Count the lines in the items below that contain the word "computer", and reply with that number alone.

• SUPPLIED INFORMATION:
>>>>>

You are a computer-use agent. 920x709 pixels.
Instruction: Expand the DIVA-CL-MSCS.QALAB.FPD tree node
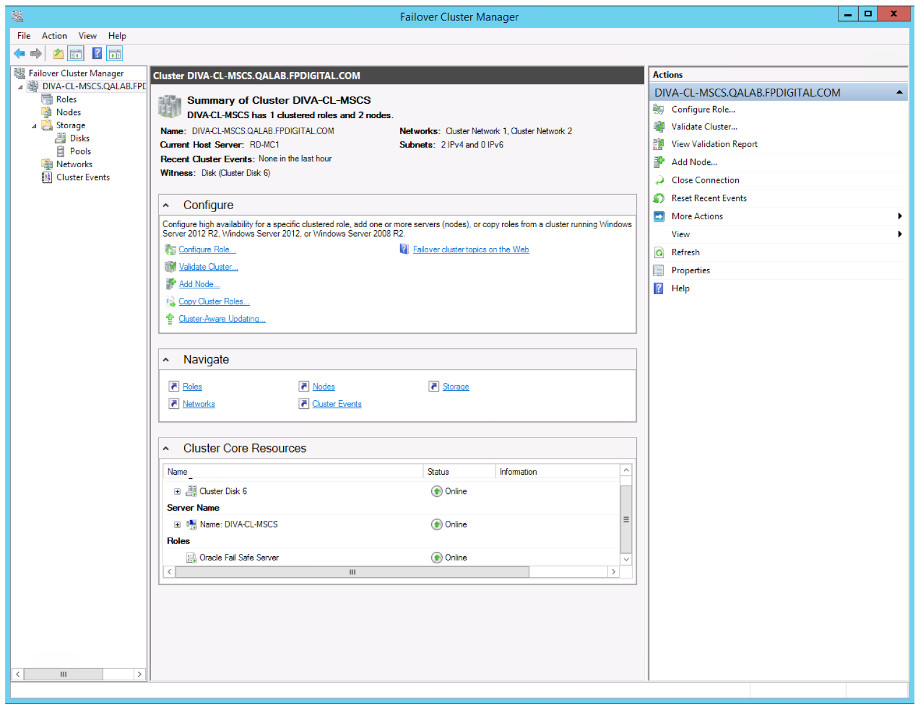click(x=20, y=86)
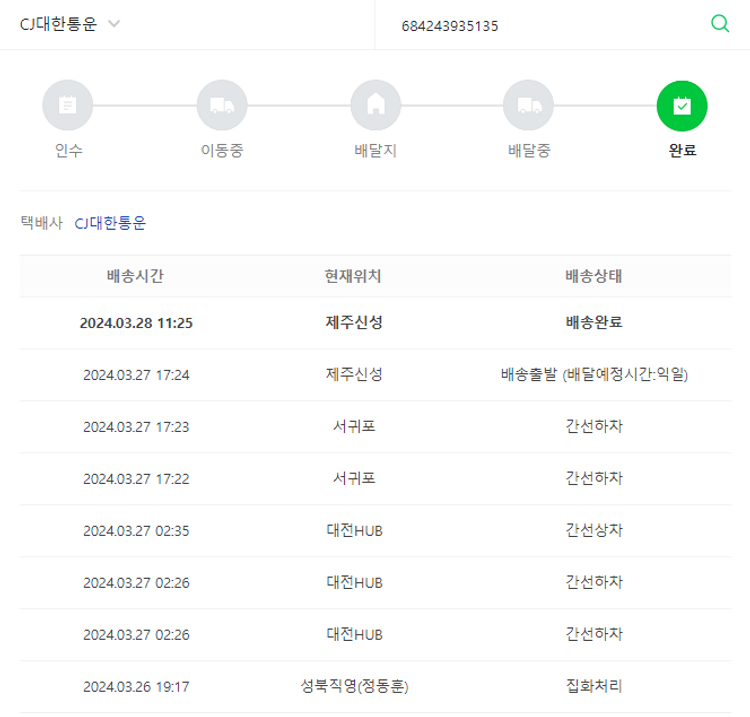Click the 2024.03.27 17:23 서귀포 row timestamp

click(136, 427)
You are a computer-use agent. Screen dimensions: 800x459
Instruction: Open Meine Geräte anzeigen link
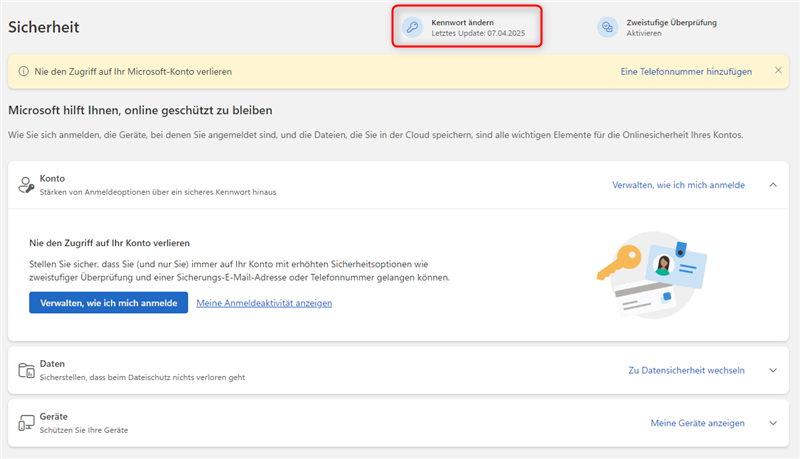coord(697,423)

<<<<<

• PROBLEM SOLUTION:
2